Proof. let $A \subseteq S$ then $\forall a_1,a_2 \in A: a1_a2 \in A$. So consider the image $f(A)$ and let $t_1,t_2 \in f(A)$ then there exists $a, b$ such that $f(a) = t_1$ and $f(b) = t_2$. Now consider the product $f(a)f(b)$ then by the definition of semigroup homomorphisms this is equal to $f(ab)$ but we have that $ab \in A$ so $t_1t_2 = f(ab) \in f(A)$ so that $f(A)$ is composition closed. $\square$
Theorem. let $f: S \to T$ be a morphism of semigroups. Then $f$ reflects subsemigroups.
Proof. let $B \subseteq T$ then $f^{-1}(B)$ is a subset of $S$. Suppose that $x,y \in f^{-1}(B)$ then $f(x) \in B$ and $f(y) \in B$. The product $f(xy)$ is equal to $f(x)f(y)$ by the definition of semigroup homomorphisms. Then since $f(x)$ is in $B$, $f(y)$ is in $B$ and $B$ is composition closed $f(xy) = f(x)f(y)$ is in $B$ which implies that $f^{-1}(B)$ is composition closed. $\square$
Theorem. let $f: M \to N$ be a morphism of monoids. Then $f$ preserves and reflect submonoids.

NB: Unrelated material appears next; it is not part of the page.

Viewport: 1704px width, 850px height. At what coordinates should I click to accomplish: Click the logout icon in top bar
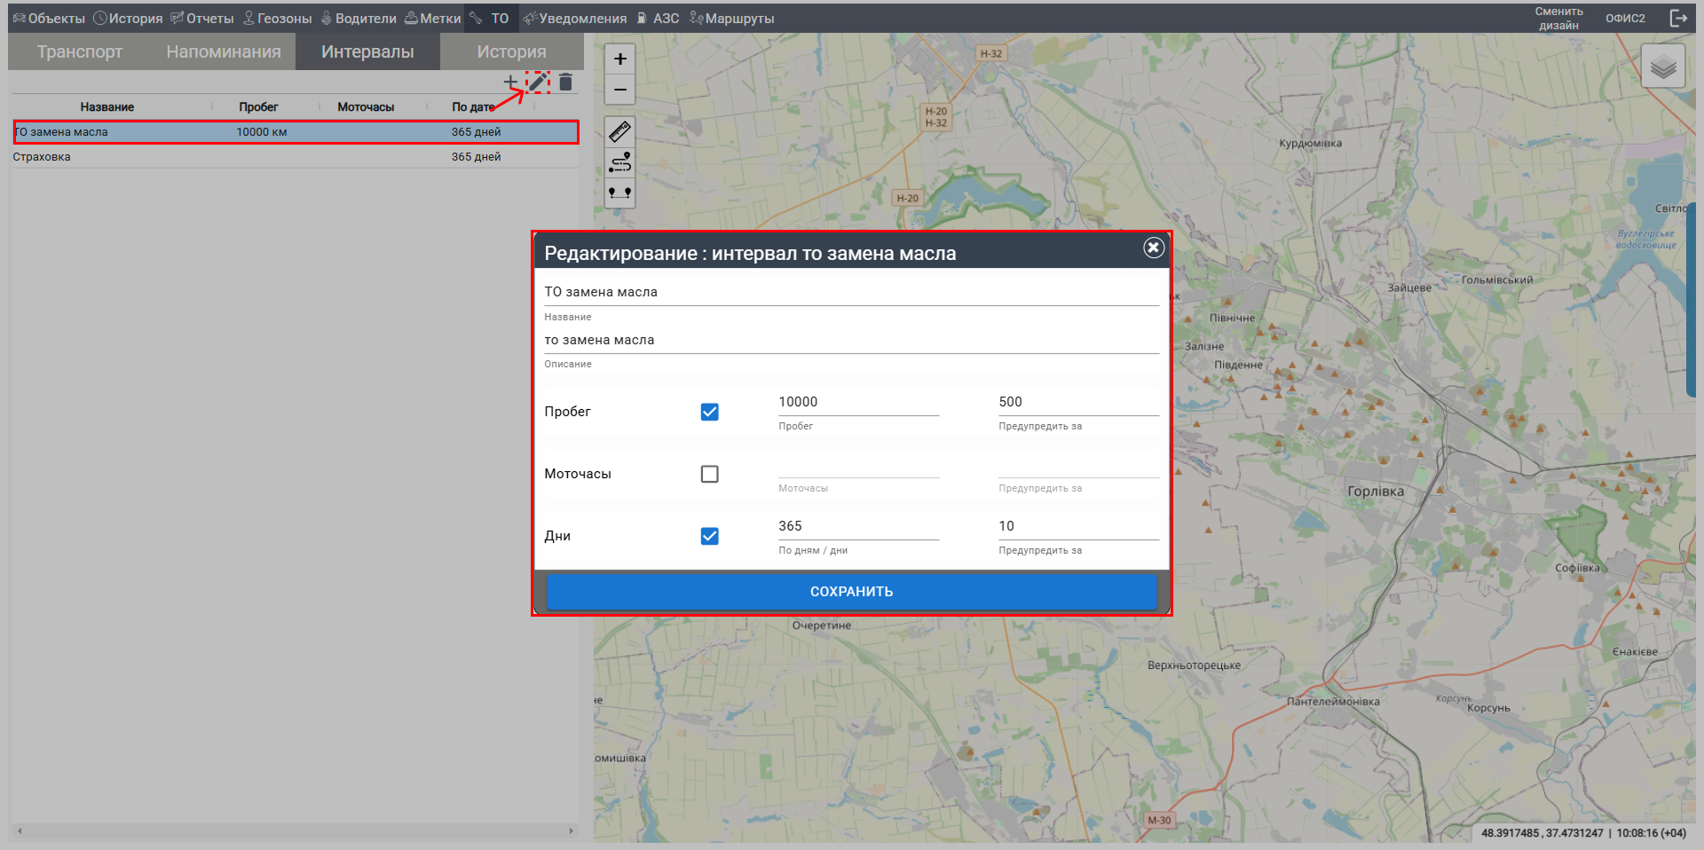(x=1677, y=18)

Proof. (1) let $S \subseteq M$ be a submonoid of $M$ then $1 \in S$ and by the definition of monoid homomorphisms $f(1)$ is the identity of $M$ so $1 \in f(S)$. (2) In the other direction, suppose that $S \subseteq M$ is a submonoid so that $1_N \in S$ then by the definition of monoid homomorphisms $f(1_M) = 1_M$ so that $1_M \in f^{-1}(S)$ so that monoid maps reflect identities. (3) then since $f$ preserves and reflects identities as well as subsemigroups it necessarily must also do so for submonoids as well. $\square$
Theorem. let $f: G \to H$ be a group homomorphism. Then $g$ preserves and reflects subgroups.
Proof. (1) let $S \subseteq G$ be a subgroup. Then for all $s \in S$ we have that $-s \in S$. Then consider $f(S)$ if $h$ is in $f(S)$ then we have that there exists $g$ such that $f(g) = h$. Then consider $-h$ by the definition of group homomorphisms $f(-g) = -h$ but then $-g$ is in $S$ because $S$ is a subgroup and therefore inverse closed. It follows that $f(-g) = -h$ is in $f(S)$ so that the image is a subgroup.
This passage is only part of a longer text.